[Stored items]
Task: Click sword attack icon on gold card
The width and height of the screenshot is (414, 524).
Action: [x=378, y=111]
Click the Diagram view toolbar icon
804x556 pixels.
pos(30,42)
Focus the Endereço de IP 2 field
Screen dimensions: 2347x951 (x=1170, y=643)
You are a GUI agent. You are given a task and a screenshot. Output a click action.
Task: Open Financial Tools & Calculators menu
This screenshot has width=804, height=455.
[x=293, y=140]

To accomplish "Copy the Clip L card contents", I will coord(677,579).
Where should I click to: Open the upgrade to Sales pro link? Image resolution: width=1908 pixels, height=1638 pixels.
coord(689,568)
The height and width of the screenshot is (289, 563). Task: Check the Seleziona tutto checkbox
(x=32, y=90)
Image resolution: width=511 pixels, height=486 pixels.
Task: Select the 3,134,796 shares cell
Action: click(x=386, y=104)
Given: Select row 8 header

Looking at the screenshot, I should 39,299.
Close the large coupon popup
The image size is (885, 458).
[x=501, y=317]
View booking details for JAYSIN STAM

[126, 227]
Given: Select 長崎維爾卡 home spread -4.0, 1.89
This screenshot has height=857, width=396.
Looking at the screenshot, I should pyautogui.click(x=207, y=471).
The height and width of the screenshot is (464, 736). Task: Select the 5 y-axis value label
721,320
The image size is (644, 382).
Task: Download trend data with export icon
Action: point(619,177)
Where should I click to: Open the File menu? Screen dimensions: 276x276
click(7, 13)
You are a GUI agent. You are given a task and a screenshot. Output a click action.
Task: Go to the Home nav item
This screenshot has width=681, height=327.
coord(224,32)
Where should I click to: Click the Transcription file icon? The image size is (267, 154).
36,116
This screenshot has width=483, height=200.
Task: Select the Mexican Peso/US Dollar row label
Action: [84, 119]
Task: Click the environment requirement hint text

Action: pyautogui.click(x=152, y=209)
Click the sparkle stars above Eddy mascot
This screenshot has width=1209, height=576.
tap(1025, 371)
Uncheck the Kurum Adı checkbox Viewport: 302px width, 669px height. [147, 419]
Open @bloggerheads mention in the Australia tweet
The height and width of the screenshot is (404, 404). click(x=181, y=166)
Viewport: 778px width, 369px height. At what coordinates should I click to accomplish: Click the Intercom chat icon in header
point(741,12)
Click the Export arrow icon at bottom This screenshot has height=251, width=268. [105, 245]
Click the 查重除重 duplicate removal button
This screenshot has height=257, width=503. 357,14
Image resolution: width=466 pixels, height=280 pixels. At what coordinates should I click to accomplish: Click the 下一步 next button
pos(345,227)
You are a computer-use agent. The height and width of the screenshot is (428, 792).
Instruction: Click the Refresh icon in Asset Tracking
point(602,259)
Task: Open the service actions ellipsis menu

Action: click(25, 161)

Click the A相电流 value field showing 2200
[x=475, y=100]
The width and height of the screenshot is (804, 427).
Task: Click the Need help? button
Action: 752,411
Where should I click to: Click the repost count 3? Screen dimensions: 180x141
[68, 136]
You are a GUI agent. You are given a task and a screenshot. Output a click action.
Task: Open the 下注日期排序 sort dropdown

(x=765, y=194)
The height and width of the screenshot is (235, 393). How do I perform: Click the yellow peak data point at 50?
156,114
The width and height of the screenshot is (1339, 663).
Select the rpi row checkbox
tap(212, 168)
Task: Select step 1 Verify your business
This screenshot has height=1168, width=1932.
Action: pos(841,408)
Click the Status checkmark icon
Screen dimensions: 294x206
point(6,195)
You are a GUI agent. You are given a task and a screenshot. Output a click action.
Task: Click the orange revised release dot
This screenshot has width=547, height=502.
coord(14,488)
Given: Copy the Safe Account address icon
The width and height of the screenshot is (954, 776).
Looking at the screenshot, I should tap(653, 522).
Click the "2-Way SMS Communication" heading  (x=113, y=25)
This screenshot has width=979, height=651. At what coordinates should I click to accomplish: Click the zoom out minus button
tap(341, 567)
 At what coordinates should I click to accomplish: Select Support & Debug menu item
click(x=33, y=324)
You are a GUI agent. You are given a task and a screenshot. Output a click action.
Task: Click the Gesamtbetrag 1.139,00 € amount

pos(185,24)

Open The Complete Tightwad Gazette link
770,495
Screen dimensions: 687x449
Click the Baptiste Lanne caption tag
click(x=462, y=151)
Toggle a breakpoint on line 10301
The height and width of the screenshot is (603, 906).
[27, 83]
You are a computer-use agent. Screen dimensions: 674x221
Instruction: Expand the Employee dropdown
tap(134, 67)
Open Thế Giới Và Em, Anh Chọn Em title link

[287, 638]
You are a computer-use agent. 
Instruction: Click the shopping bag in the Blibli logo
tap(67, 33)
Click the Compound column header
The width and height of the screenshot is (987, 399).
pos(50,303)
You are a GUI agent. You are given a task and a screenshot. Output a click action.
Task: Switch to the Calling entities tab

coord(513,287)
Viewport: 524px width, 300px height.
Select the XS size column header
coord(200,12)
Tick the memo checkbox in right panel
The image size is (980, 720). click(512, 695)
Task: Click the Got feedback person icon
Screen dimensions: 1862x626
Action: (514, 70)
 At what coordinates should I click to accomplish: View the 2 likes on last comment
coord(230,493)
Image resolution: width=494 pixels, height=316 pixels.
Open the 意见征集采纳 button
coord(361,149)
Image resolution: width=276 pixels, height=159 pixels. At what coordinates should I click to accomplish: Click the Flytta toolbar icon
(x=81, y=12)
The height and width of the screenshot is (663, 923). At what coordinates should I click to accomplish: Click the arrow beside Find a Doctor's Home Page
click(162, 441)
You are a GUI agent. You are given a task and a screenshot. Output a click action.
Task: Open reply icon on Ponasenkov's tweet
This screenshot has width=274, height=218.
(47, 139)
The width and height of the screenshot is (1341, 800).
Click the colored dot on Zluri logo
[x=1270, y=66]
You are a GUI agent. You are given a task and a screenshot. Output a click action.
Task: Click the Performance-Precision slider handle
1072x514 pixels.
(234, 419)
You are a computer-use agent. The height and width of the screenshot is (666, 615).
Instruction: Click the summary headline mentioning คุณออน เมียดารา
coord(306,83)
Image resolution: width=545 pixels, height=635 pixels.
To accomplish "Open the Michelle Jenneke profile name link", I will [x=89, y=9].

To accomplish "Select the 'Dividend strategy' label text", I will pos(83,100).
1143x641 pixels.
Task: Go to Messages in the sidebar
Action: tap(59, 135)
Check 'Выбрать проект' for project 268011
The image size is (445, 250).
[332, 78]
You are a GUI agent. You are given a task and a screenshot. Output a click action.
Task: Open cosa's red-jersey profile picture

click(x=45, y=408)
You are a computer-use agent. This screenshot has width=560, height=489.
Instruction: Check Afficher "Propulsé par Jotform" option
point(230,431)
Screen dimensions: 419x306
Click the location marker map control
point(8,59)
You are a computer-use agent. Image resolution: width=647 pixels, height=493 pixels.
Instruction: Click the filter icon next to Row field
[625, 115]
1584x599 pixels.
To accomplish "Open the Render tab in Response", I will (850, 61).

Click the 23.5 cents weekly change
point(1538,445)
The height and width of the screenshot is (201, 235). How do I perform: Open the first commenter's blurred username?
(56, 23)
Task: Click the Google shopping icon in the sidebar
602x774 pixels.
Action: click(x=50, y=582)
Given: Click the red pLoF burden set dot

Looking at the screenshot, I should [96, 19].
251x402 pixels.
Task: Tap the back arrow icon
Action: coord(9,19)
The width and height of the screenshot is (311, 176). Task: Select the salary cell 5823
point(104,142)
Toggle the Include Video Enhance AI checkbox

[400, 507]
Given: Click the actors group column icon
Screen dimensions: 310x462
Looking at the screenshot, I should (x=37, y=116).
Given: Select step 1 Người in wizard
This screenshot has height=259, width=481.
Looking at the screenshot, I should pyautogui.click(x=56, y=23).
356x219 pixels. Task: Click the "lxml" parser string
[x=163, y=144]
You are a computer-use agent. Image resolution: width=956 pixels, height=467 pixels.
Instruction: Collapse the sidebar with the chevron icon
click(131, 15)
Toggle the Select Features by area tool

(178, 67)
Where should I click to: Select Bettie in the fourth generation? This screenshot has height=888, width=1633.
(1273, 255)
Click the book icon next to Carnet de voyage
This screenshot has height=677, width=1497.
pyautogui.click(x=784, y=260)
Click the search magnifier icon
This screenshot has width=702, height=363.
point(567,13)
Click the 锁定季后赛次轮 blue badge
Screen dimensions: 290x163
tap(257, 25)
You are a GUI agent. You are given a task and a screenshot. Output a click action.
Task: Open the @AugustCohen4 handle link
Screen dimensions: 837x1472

**TO DO:** Where a line in the records above contains the string "card", return that line.

**ANSWER BELOW:**
Task: Click sword attack icon on gold card
To accomplish "Copy the Clip L card contents", I will coord(677,579).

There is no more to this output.